Julie Wolfe: Quest for Third Paradise

Like portraits, monuments are no longer limited to the rich and powerful. They don’t even have to memorialize any particular thing. The sculptures in Mike Shaffer’s American University Museum show, “Towers and Monuments,” include a ziggurat dedicated “to the train they call The City of New Orleans,” made primarily of blackened, cross-stacked railroad ties. But most of the Cumberland, Md., native’s art appears to flow from what calls his “childhood fascination . . . with building blocks.”

The bulk of the selection is in the outdoor sculpture garden, but not all Shaffer’s materials are durable enough for that. “Great White Way” is a stack of foam cups, artfully fitted together — top to top and bottom to bottom — in sets of four. Several grids of aluminum tubes suggest Sol Lewitt’s minimalism, except for shiny coatings of auto-body lacquer and an occasional playful break in geometric arrangements.

Most of Shaffer’s pieces are sleek, tidy and in a single color or a narrow range of contrasting hues. This reflects his credo — “my work is about ideas rather than things.” Yet he sometimes lets the material rudely speak, as in a spire of salvaged lumber from which bent nails protrude. The concept is immaculate, but the object is battered by real-world use.

Theoretical and actual also contend in Julie Wolfe’s sprawling “Quest for a Third Paradise,” upstairs at the same venue. Included are one of the local artist’s “Green Rooms,” an array of bottles filled with water samples dosed with extracts and chemicals. The infusions yield intense hues that Wolfe echoes in paintings, drawings and a collage that creates a color wheel from covers of books and pamphlets.

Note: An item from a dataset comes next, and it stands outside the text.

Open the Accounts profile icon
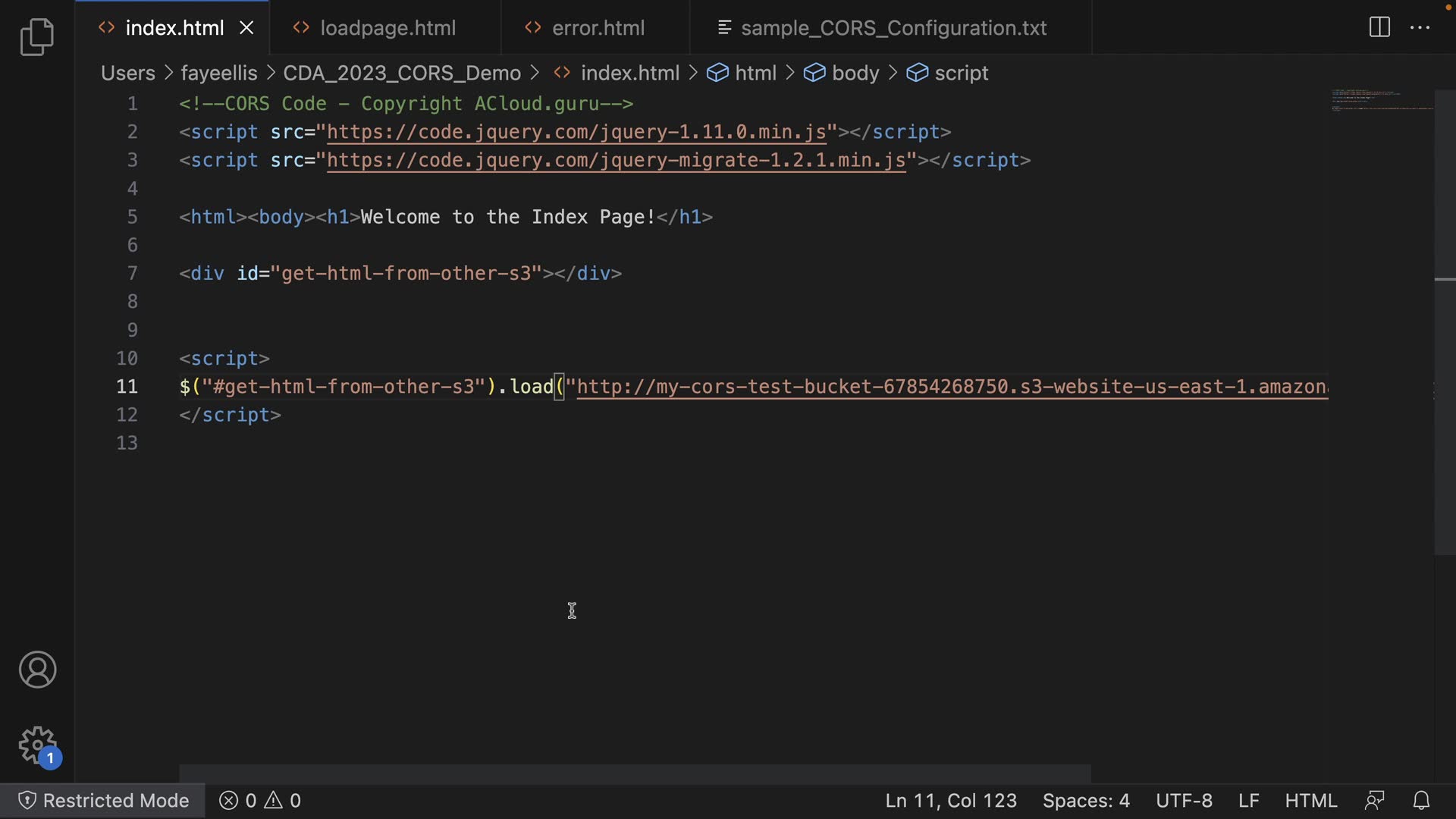The width and height of the screenshot is (1456, 819). 37,670
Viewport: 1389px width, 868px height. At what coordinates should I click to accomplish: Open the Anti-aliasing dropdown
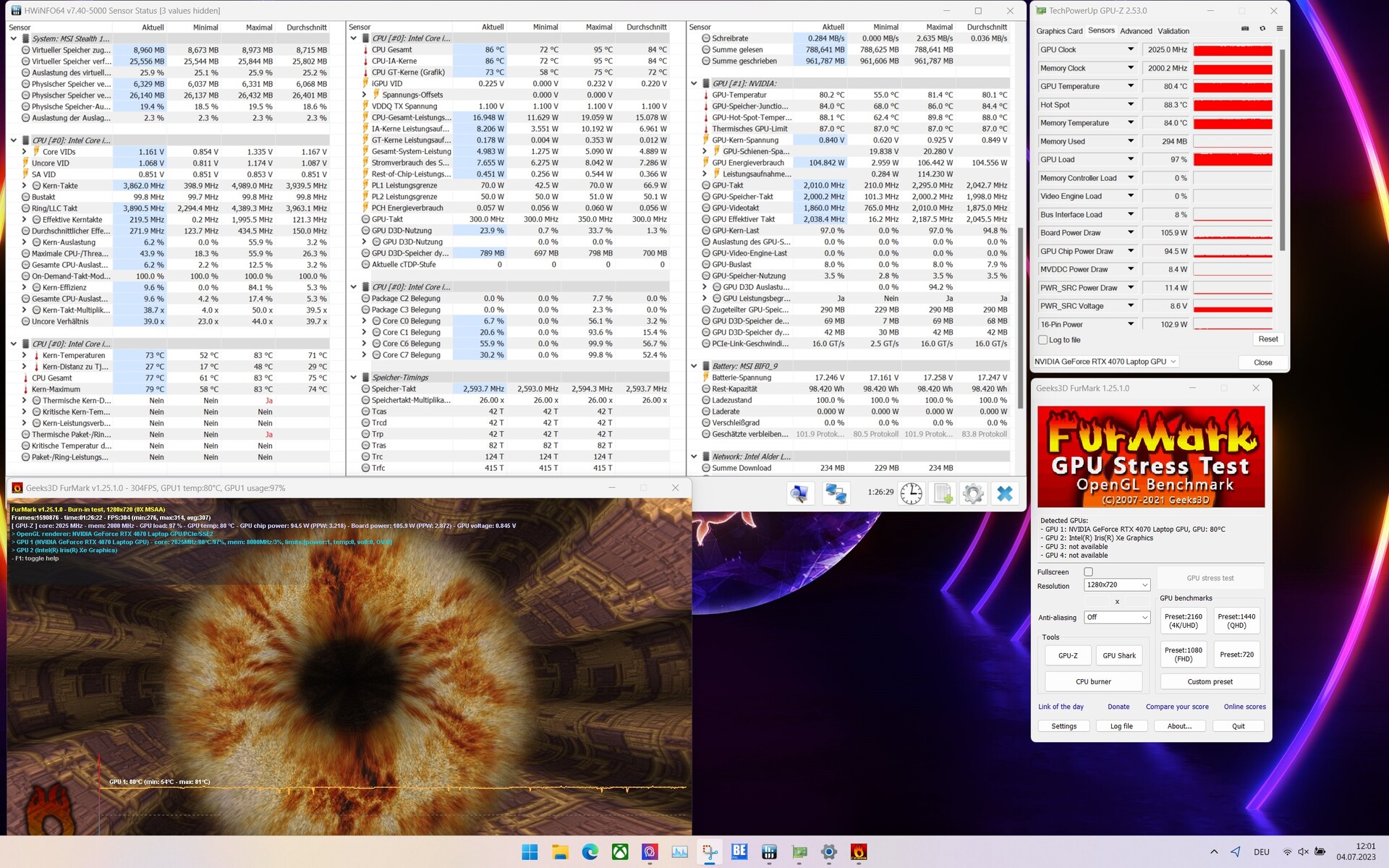pos(1116,617)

The third paradise the D.C. artist seeks is one in which nature, technology and humanity all flourish. She evokes this in pictures that suggest both organic and electronic systems, or by juxtaposing black-and-white photos with areas of pure color. In video close-ups of water, Wolfe celebrates the organic world’s continual flux. Yet her hard-edge pieces display a parallel enthusiasm for the archetypal.